Exercise:
In the material, from the line with "Click the Erik Strobl display name" up to and including the line with "Action: 79,113", swap "Brush Presets" for "Tool Presets" and leave everything else unchanged. Give back only those lines.

┌────────

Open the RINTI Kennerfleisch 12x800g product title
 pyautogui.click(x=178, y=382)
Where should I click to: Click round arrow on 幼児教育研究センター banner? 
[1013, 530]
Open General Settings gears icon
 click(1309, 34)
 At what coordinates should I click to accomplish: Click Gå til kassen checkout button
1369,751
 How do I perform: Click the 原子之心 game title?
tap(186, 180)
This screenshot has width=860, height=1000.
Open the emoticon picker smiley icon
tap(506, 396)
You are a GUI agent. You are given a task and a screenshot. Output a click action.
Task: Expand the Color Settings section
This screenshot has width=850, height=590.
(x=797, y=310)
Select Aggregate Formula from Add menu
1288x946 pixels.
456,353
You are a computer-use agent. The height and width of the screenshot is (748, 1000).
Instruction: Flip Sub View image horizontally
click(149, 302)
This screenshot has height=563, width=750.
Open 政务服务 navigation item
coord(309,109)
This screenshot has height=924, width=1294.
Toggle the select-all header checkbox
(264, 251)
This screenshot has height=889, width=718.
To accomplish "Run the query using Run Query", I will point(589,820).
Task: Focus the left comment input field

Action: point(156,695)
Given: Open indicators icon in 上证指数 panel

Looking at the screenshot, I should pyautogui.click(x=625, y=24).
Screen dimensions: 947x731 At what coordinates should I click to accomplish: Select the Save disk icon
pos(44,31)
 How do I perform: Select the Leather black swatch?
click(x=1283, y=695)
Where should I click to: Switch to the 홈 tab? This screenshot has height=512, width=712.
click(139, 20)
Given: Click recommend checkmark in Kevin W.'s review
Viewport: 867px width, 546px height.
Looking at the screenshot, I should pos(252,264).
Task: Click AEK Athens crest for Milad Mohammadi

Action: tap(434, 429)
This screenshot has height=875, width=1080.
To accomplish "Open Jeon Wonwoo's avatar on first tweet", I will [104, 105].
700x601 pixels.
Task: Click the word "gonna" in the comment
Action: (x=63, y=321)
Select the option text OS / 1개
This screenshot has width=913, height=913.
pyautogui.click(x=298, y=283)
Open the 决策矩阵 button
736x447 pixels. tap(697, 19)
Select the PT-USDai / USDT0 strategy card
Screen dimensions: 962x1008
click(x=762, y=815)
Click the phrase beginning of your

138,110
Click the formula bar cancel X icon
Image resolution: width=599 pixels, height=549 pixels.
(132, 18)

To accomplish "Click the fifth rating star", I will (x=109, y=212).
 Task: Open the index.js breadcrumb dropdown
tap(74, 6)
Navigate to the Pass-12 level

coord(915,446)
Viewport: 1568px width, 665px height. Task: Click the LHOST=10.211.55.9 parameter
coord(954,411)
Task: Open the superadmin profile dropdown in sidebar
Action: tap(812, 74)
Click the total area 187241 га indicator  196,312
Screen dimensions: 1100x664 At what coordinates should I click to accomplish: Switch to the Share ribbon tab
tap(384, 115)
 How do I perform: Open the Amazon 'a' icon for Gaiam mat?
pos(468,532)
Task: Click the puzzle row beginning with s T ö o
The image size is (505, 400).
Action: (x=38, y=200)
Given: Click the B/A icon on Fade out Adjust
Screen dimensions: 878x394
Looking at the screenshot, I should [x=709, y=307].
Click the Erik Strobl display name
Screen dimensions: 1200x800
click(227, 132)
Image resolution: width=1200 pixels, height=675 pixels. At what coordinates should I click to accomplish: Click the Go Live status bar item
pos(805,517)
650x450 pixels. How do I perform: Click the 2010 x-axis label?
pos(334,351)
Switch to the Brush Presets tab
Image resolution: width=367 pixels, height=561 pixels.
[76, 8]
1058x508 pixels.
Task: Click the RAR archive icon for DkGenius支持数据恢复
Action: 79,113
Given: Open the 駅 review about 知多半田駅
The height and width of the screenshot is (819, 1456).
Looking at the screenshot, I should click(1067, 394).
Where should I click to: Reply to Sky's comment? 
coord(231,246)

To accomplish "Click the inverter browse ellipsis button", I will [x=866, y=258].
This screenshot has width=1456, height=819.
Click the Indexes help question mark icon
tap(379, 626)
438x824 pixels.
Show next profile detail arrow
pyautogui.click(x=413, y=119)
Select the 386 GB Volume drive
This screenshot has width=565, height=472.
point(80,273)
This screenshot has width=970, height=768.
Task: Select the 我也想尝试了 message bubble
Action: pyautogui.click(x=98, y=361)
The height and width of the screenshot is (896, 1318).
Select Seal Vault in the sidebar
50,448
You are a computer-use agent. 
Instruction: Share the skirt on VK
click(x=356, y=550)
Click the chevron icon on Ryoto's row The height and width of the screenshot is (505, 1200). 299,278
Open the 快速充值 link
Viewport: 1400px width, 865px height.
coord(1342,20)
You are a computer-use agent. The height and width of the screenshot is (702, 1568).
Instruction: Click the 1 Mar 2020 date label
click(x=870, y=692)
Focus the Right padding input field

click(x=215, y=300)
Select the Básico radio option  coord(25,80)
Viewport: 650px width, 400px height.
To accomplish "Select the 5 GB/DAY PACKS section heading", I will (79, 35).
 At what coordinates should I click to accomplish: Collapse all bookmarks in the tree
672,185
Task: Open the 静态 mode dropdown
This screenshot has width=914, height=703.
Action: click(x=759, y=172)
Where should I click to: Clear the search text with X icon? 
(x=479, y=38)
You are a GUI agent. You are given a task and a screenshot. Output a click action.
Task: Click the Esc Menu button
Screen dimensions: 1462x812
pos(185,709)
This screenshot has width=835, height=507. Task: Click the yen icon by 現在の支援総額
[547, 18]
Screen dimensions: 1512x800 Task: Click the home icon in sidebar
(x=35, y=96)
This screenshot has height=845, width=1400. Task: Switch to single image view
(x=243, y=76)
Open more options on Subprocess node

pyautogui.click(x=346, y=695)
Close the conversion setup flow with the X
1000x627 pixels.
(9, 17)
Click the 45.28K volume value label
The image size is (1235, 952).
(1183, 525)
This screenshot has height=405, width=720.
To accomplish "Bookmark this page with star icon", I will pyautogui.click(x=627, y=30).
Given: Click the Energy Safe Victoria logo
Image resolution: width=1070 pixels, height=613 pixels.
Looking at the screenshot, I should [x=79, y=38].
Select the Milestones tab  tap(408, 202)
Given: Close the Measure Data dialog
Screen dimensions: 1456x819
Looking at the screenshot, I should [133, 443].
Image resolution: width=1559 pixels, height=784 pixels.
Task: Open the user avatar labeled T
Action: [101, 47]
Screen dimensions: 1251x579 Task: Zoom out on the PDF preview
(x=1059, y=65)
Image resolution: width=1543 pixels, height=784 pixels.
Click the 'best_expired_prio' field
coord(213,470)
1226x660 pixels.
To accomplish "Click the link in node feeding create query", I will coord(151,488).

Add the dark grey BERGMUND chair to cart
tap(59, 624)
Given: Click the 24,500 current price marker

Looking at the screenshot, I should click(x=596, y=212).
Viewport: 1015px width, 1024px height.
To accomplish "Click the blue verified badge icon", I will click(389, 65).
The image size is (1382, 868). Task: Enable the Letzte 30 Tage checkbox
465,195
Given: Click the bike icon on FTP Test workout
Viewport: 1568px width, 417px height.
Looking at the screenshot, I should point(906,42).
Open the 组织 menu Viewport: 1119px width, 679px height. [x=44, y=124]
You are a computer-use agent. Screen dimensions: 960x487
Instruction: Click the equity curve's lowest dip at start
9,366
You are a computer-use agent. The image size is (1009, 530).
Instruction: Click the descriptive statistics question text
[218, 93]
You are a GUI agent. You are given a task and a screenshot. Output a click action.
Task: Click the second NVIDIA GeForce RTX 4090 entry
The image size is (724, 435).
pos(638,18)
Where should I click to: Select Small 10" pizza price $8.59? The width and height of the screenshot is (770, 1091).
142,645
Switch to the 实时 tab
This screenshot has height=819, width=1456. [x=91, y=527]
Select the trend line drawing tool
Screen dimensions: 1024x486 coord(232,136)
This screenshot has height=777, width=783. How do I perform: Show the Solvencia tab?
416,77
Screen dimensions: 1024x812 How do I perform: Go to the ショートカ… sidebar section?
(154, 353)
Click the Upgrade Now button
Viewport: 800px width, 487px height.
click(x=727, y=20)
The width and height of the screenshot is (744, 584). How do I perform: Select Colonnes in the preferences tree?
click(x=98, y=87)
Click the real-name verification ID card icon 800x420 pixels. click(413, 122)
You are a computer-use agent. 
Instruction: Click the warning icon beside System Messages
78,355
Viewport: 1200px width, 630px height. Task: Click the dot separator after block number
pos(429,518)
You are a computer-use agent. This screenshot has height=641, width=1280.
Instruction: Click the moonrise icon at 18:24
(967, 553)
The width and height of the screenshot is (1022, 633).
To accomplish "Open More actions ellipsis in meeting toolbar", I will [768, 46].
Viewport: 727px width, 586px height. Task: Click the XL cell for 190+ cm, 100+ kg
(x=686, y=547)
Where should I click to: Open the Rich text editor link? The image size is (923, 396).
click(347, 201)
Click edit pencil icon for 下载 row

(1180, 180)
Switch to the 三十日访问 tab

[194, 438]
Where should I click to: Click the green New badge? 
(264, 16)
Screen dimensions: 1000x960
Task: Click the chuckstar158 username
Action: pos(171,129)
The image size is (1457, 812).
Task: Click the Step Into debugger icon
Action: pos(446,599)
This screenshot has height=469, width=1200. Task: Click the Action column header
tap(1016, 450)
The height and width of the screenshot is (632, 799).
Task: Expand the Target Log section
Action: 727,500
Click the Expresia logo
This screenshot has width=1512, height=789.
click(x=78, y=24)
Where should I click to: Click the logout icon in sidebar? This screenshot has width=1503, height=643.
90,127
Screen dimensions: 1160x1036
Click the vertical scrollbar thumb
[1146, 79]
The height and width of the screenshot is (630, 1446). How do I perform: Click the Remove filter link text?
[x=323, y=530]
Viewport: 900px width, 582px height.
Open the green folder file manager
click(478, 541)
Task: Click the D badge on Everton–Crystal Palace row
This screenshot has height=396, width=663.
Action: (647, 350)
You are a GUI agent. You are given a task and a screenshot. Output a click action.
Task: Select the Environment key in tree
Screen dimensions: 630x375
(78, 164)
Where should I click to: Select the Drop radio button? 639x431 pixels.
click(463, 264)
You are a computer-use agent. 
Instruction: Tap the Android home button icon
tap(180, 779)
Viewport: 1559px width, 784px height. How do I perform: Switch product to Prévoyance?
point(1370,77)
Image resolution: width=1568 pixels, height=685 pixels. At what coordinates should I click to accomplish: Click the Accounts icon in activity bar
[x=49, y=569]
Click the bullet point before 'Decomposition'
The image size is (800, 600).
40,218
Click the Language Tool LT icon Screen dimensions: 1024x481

└────────

The completed task:
Click the Erik Strobl display name
Screen dimensions: 1200x800
click(227, 132)
Image resolution: width=1200 pixels, height=675 pixels. At what coordinates should I click to accomplish: Click the Go Live status bar item
pos(805,517)
650x450 pixels. How do I perform: Click the 2010 x-axis label?
pos(334,351)
Switch to the Tool Presets tab
Image resolution: width=367 pixels, height=561 pixels.
[76, 8]
1058x508 pixels.
Task: Click the RAR archive icon for DkGenius支持数据恢复
Action: 79,113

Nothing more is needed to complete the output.